What truly lingers from the film though is Carroll, who brings the charm and understanding of a proper film star. It’s a genuine movie performance and another reason why she should be better remembered today.

Wednesday, 2 October 2013

The Crossing Guard (1965)

D. Michael De Roma             
Colour

‘The Crossing Guard’ has to be one of the most oddly, yet delightfully, casted films in the history of cinema. It’s a long film and one that’s so plodding and lost in the minutiae of life that it frequently seems static; sitting inert and unmoving in front of the viewer as if indulging in some kind of boringness staring contest to see who will lapse into a coma first. But what will keep you watching – what kept me watching anyway – is the sheer ludicrousness of the casting, the absolute perverseness of who is on the screen pretending to be boring and oh so ordinary.


In Montreal, a middle aged European crossing guard goes through his day. He arrives at work early and chats briefly with the owner of a café, then performs his job of helping children cross the road on their way to school. One would have thought that a few shots would have been enough to illustrate what a crossing guard does (or a lollypop man, if you’re in this neck of the woods), but this is a sequence that goes on for a seemingly endless ten minutes. And in that ten minutes there are no speeding cars or arguing parents, there are just children being helped calmly and efficiently across the road. The crossing guard finishes his shift and wanders through the parks of Montreal, whistling away and taking in the sights – both of interesting monuments and passing young ladies in short skirts. For lunch he goes to a different café, but has almost word for word the same conversation as he had with the original café owner earlier that day. His afternoon is spent killing time in a museum and chatting vague current events with a friendly newspaper vendor. He then heads back to the school and there’s another ten minute sequence of him doing his job, as if we’d somehow forgotten the tedium of the first sequence. At the end of the day he wipes his brow and heads home, where he has a brief spat with his stay at home wife, before making up over dinner and settling down to an evening together. The film concludes with him setting his alarm, ready to do the whole day all over again.

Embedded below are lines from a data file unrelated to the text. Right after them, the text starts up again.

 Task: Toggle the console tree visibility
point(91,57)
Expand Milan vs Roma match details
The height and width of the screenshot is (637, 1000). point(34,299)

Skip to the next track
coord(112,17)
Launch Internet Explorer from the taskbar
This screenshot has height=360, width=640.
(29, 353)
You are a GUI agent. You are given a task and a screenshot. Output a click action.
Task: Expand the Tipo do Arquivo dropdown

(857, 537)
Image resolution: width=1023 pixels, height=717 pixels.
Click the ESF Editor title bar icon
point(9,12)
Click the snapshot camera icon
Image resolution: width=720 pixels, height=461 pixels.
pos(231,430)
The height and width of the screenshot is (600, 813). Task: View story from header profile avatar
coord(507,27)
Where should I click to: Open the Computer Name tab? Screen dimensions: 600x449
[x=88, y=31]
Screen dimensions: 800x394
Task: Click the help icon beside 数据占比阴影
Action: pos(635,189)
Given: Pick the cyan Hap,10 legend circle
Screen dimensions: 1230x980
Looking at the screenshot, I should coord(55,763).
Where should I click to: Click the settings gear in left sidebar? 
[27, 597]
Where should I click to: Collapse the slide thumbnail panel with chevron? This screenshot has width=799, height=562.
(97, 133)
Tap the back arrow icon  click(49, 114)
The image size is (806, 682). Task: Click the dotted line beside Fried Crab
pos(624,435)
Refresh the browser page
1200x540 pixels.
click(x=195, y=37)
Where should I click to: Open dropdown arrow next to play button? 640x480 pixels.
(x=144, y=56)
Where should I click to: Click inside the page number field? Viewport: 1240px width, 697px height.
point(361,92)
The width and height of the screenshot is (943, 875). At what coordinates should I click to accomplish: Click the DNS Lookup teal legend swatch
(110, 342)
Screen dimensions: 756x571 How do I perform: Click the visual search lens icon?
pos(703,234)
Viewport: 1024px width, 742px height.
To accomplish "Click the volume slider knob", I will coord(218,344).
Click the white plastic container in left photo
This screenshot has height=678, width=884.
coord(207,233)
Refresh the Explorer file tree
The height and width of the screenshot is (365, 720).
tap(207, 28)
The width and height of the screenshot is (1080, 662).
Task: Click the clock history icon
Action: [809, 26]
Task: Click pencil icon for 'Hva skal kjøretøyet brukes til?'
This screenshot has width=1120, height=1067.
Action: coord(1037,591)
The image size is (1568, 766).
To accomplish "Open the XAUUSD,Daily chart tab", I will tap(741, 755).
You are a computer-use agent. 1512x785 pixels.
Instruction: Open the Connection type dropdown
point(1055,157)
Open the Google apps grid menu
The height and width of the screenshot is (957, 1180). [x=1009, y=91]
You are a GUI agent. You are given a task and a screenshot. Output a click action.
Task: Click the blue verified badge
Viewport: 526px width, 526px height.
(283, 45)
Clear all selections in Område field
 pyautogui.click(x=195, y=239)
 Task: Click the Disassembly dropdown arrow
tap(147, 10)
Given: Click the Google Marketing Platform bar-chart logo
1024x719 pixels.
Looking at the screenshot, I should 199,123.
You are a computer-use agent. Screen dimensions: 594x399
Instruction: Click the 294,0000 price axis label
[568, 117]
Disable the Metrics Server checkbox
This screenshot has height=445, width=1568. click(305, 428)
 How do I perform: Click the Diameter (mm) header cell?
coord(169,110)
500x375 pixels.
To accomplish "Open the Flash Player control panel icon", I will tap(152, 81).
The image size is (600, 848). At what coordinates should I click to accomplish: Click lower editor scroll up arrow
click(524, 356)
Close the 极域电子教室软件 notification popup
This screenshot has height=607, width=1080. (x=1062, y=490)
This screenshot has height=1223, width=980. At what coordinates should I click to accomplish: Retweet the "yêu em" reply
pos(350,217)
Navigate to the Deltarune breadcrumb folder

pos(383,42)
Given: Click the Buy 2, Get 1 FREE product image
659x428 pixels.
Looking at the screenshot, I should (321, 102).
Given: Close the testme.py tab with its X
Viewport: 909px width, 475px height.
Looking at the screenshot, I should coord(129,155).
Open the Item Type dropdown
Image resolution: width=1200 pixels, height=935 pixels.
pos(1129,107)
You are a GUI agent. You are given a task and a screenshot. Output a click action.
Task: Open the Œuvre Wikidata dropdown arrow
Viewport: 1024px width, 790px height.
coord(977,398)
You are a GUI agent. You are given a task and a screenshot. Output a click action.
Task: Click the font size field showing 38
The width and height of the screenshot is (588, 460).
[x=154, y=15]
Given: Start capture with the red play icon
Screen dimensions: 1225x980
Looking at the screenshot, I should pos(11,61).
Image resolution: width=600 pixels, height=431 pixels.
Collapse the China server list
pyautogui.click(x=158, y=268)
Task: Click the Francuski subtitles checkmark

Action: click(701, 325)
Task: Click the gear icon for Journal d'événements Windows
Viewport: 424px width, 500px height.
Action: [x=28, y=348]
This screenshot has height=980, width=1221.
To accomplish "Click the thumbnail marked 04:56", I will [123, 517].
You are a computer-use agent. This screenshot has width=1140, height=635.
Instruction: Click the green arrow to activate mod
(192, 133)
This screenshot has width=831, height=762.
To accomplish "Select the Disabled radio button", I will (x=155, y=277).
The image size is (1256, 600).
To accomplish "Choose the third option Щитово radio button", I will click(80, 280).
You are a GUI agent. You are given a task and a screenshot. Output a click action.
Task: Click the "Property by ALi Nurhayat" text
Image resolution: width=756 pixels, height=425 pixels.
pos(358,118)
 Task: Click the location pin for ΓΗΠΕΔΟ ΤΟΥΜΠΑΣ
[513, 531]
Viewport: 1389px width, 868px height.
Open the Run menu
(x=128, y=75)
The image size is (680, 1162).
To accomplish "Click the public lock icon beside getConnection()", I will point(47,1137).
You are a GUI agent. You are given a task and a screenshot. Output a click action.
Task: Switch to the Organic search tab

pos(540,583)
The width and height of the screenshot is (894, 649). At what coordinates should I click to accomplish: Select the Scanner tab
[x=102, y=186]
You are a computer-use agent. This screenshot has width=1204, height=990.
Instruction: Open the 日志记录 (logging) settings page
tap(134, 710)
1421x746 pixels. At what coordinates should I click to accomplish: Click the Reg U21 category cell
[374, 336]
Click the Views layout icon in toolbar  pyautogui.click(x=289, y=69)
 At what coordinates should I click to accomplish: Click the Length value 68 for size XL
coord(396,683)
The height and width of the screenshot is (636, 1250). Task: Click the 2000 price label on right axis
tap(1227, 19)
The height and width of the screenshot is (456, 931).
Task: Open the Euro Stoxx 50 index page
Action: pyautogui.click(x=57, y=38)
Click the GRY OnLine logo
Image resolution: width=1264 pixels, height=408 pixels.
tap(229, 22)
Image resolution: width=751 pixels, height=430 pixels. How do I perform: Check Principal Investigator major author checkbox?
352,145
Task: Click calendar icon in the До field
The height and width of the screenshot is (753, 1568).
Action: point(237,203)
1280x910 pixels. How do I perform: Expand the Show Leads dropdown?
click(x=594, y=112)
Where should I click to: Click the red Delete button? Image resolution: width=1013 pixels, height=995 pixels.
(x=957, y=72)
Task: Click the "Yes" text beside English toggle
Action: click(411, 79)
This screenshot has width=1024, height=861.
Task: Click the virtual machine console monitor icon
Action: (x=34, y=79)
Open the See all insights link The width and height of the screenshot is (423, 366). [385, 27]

The actor playing the crossing guard? Step forward, Sir Noel Coward.


The actress playing his wife? Ah, Gina Lollobrigida.


Oh, the style and glamour these two names conjure. The jet-setting caper movie they should have made together (although, let’s be honest, I’m not sure I’d ever have bought them as a love match). Instead we get them as dowdy immigrants in this slice of new wave realism; living humdrum existences in washed out and faded downtown Montreal. Coward’s acting choices consist of little more than sad eyes and the occasional smile. The script requires Lollobrigida to be more firey as his Italian wife, but the sparks between them (very predictably) don’t fly.


The casting director clearly had a great sense of humour or had taken vast amounts of acid in the run up to this film. The audience is left wishing that the director, screenwriter and cinematographer had similarly developed one or procured the other before embarking on the project.